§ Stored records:
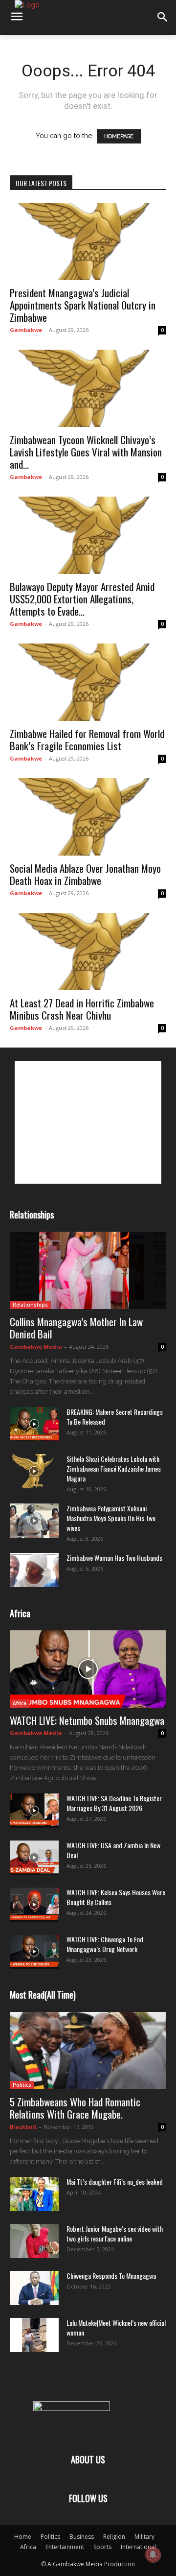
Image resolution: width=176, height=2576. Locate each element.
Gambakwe (26, 330)
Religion (114, 2536)
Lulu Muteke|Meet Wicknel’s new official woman (116, 2327)
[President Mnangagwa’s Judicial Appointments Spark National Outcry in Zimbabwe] (88, 241)
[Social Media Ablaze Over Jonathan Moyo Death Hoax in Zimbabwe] (88, 817)
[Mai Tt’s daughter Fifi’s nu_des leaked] (34, 2194)
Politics (22, 2084)
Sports (102, 2547)
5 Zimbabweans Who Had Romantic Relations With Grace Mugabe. (75, 2108)
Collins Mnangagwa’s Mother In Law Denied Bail (76, 1327)
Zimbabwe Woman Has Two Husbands (114, 1557)
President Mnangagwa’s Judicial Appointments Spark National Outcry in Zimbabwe (82, 305)
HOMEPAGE (118, 136)
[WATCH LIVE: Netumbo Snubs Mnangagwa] (88, 1669)
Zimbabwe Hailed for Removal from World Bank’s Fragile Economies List (87, 739)
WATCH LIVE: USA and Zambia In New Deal (113, 1850)
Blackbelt (23, 2126)
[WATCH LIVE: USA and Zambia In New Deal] (34, 1857)
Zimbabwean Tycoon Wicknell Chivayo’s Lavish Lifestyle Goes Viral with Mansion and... (86, 452)
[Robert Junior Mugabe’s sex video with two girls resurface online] (34, 2241)
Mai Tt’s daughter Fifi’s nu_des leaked (114, 2181)
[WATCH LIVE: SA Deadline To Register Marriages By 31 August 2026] (34, 1810)
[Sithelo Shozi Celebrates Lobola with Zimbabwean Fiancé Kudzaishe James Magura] (34, 1471)
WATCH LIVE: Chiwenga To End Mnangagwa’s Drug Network (104, 1944)
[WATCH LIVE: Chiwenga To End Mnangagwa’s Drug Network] (34, 1951)
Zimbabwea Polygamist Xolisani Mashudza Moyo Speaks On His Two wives (110, 1518)
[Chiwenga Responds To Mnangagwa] (34, 2288)
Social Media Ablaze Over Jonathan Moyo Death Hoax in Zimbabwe (85, 874)
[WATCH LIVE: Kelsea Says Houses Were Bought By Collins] (34, 1904)
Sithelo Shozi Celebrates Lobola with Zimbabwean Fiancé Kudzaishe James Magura (113, 1468)
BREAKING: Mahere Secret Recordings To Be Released (114, 1417)
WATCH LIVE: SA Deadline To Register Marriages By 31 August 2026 (114, 1803)
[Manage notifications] (153, 2554)
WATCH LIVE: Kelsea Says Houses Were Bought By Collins (115, 1897)
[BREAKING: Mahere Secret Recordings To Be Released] (34, 1424)
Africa (19, 1703)
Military (144, 2536)
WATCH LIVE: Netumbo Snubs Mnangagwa (87, 1720)
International (138, 2547)
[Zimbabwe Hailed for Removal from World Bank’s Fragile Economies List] (88, 682)
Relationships (30, 1304)
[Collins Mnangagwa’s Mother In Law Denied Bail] (88, 1270)
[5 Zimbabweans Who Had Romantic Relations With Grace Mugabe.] (88, 2050)
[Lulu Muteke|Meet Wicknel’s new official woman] (34, 2335)
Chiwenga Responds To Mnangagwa (111, 2275)
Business (81, 2536)
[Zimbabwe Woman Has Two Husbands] (34, 1570)
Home (22, 2536)
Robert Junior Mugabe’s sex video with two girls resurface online (114, 2233)
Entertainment (64, 2547)
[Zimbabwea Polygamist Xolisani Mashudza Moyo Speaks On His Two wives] (34, 1520)
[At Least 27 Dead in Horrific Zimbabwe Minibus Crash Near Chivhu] (88, 951)
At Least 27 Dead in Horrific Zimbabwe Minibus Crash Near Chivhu (82, 1009)
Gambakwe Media (36, 1346)
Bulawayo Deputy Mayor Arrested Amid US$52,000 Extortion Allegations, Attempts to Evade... (82, 599)
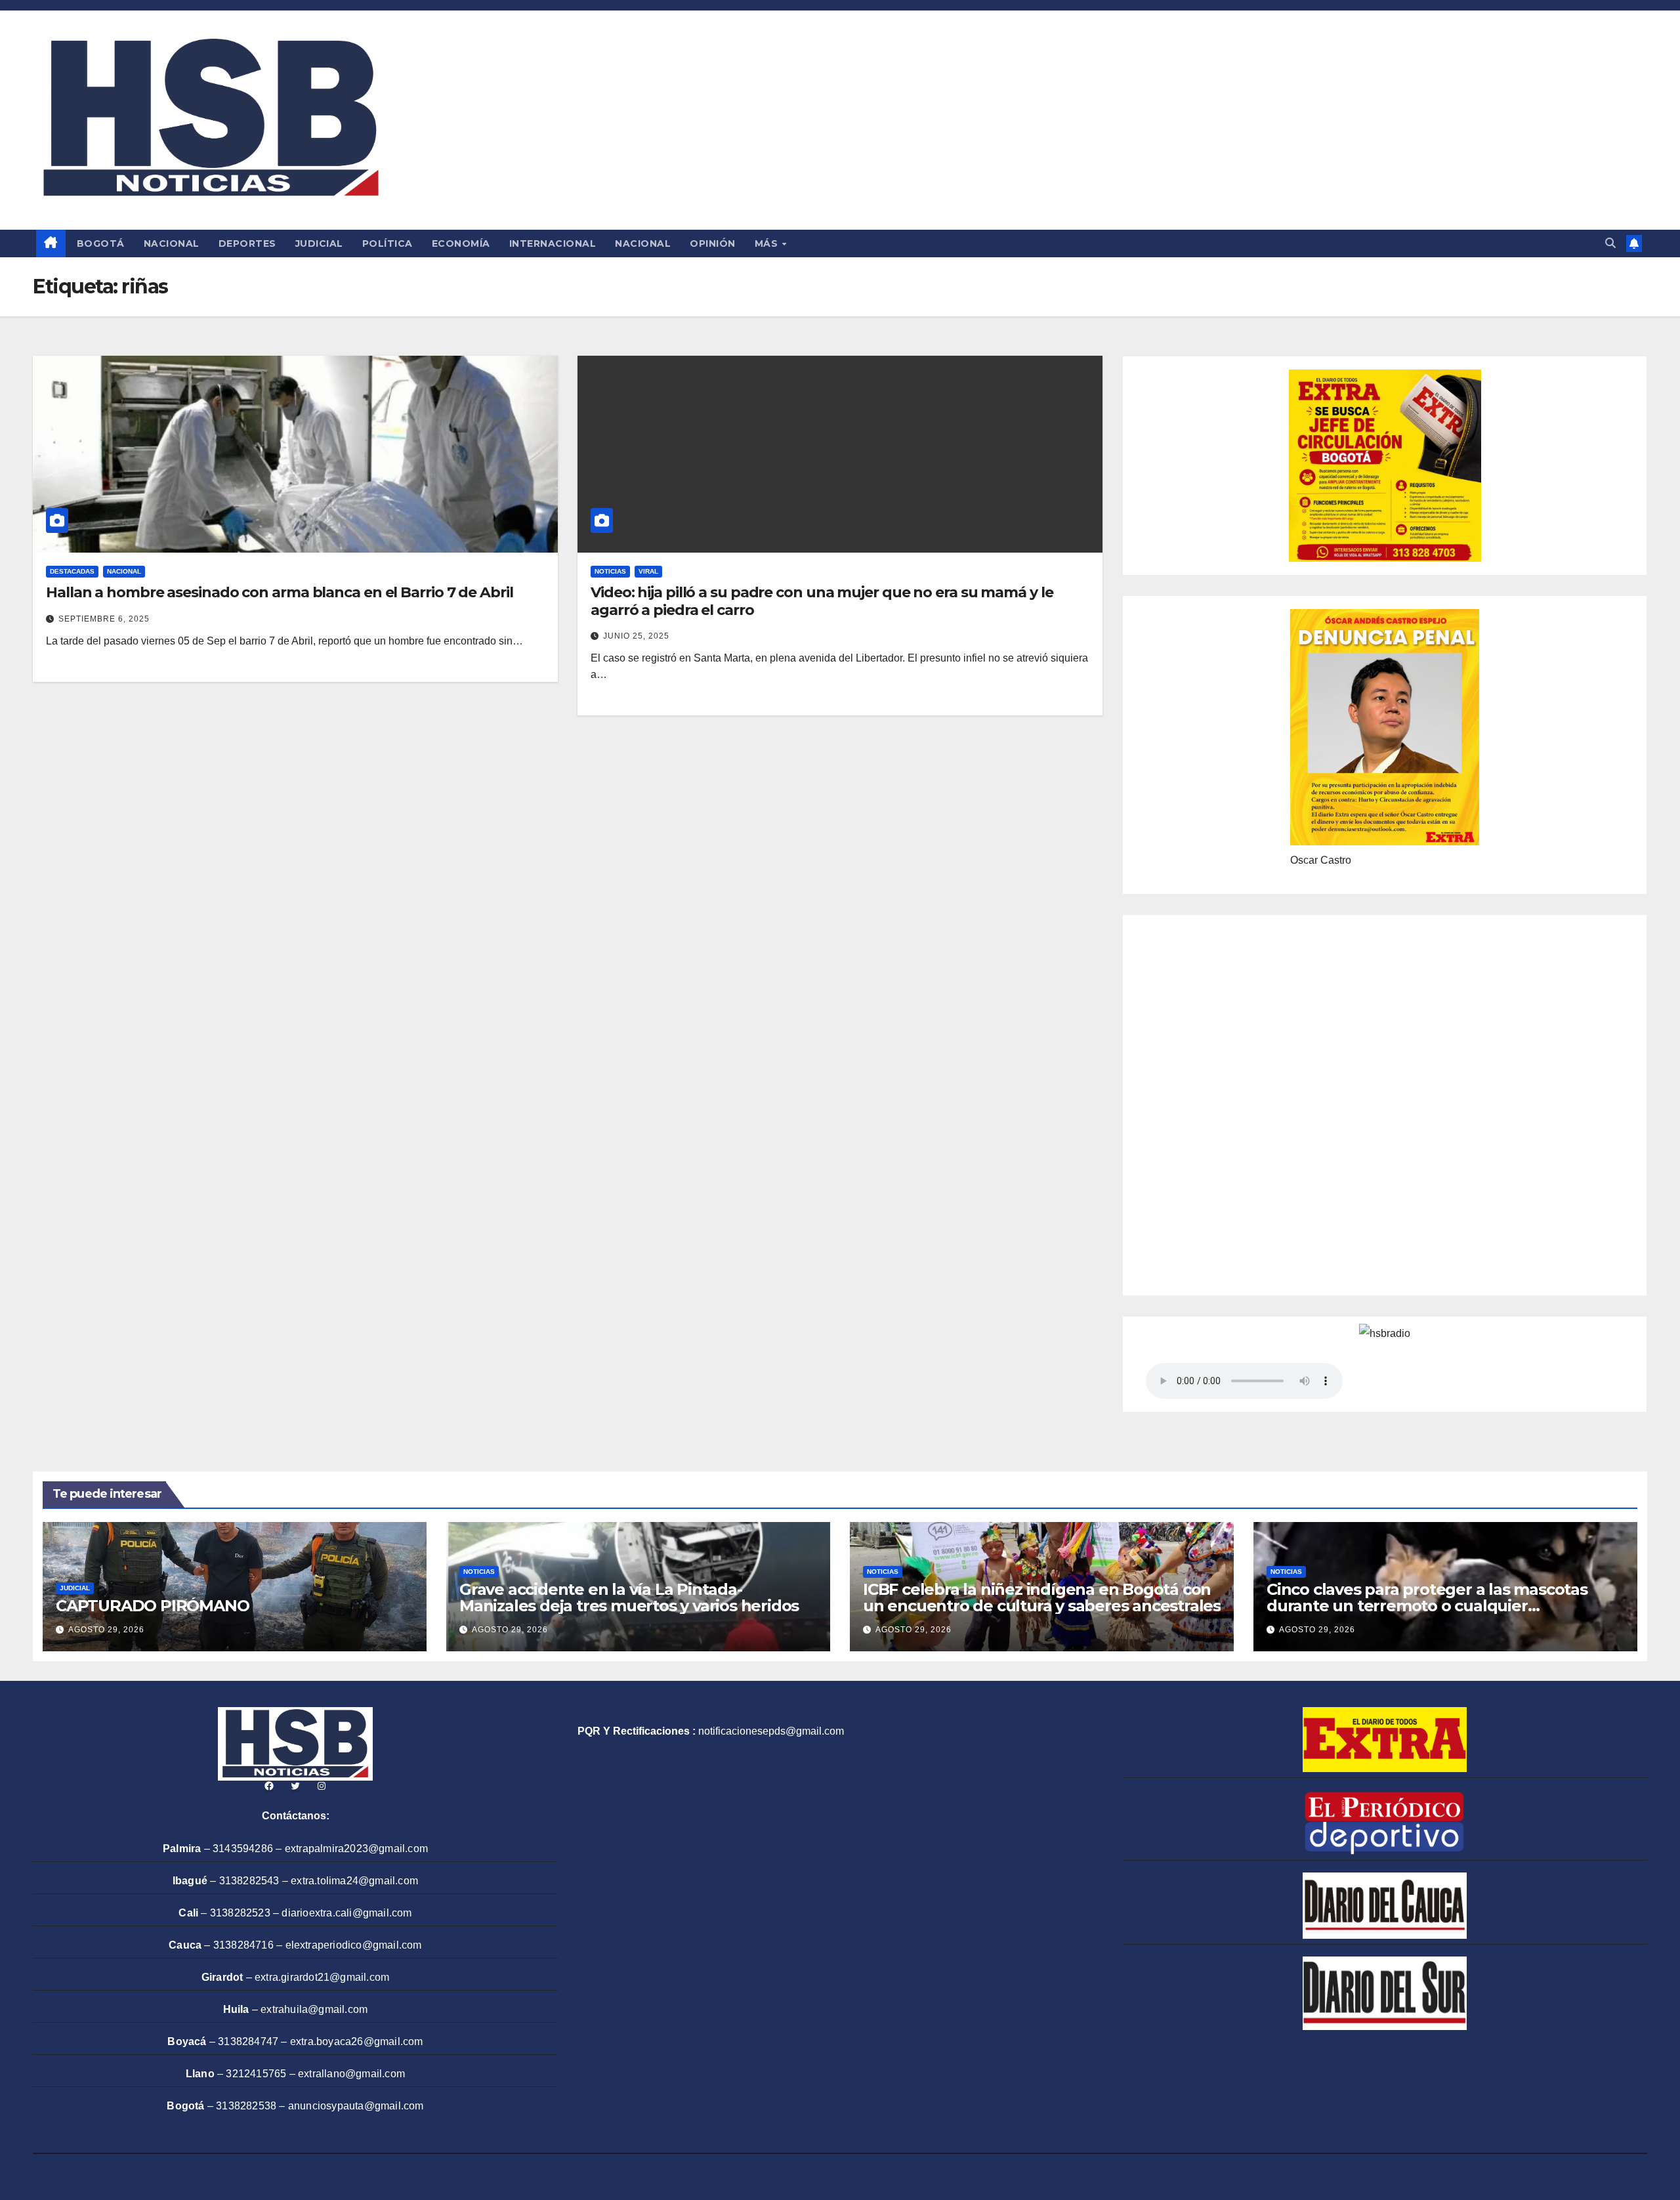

§ WORK ORDER: Would you set down each line of the data exactly, with no images included?

§ ANSWER TO THE EXERCISE:
Image resolution: width=176, height=2576. Locate each element.
Gambakwe (26, 330)
Religion (114, 2536)
Lulu Muteke|Meet Wicknel’s new official woman (116, 2327)
[President Mnangagwa’s Judicial Appointments Spark National Outcry in Zimbabwe] (88, 241)
[Social Media Ablaze Over Jonathan Moyo Death Hoax in Zimbabwe] (88, 817)
[Mai Tt’s daughter Fifi’s nu_des leaked] (34, 2194)
Politics (22, 2084)
Sports (102, 2547)
5 Zimbabweans Who Had Romantic Relations With Grace Mugabe. (75, 2108)
Collins Mnangagwa’s Mother In Law Denied Bail (76, 1327)
Zimbabwe Woman Has Two Husbands (114, 1557)
President Mnangagwa’s Judicial Appointments Spark National Outcry in Zimbabwe (82, 305)
HOMEPAGE (118, 136)
[WATCH LIVE: Netumbo Snubs Mnangagwa] (88, 1669)
Zimbabwe Hailed for Removal from World Bank’s Fragile Economies List (87, 739)
WATCH LIVE: USA and Zambia In New Deal (113, 1850)
Blackbelt (23, 2126)
[WATCH LIVE: USA and Zambia In New Deal] (34, 1857)
Zimbabwean Tycoon Wicknell Chivayo’s Lavish Lifestyle Goes Viral with Mansion and... (86, 452)
[Robert Junior Mugabe’s sex video with two girls resurface online] (34, 2241)
Mai Tt’s daughter Fifi’s nu_des leaked (114, 2181)
[WATCH LIVE: SA Deadline To Register Marriages By 31 August 2026] (34, 1810)
[Sithelo Shozi Celebrates Lobola with Zimbabwean Fiancé Kudzaishe James Magura] (34, 1471)
WATCH LIVE: Chiwenga To End Mnangagwa’s Drug Network (104, 1944)
[WATCH LIVE: Chiwenga To End Mnangagwa’s Drug Network] (34, 1951)
Zimbabwea Polygamist Xolisani Mashudza Moyo Speaks On His Two wives (110, 1518)
[Chiwenga Responds To Mnangagwa] (34, 2288)
Social Media Ablaze Over Jonathan Moyo Death Hoax in Zimbabwe (85, 874)
[WATCH LIVE: Kelsea Says Houses Were Bought By Collins] (34, 1904)
Sithelo Shozi Celebrates Lobola with Zimbabwean Fiancé Kudzaishe James Magura (113, 1468)
BREAKING: Mahere Secret Recordings To Be Released (114, 1417)
WATCH LIVE: SA Deadline To Register Marriages By 31 August 2026 (114, 1803)
[Manage notifications] (153, 2554)
WATCH LIVE: Kelsea Says Houses Were Bought By Collins (115, 1897)
[BREAKING: Mahere Secret Recordings To Be Released] (34, 1424)
Africa (19, 1703)
Military (144, 2536)
WATCH LIVE: Netumbo Snubs Mnangagwa (87, 1720)
International (138, 2547)
[Zimbabwe Hailed for Removal from World Bank’s Fragile Economies List] (88, 682)
Relationships (30, 1304)
[Collins Mnangagwa’s Mother In Law Denied Bail] (88, 1270)
[5 Zimbabweans Who Had Romantic Relations With Grace Mugabe.] (88, 2050)
[Lulu Muteke|Meet Wicknel’s new official woman] (34, 2335)
Chiwenga Responds To Mnangagwa (111, 2275)
Business (81, 2536)
[Zimbabwe Woman Has Two Husbands] (34, 1570)
Home (22, 2536)
Robert Junior Mugabe’s sex video with two girls resurface online (114, 2233)
Entertainment (64, 2547)
[Zimbabwea Polygamist Xolisani Mashudza Moyo Speaks On His Two wives] (34, 1520)
[At Least 27 Dead in Horrific Zimbabwe Minibus Crash Near Chivhu] (88, 951)
At Least 27 Dead in Horrific Zimbabwe Minibus Crash Near Chivhu (82, 1009)
Gambakwe Media (36, 1346)
Bulawayo Deputy Mayor Arrested Amid US$52,000 Extortion Allegations, Attempts to Evade... (82, 599)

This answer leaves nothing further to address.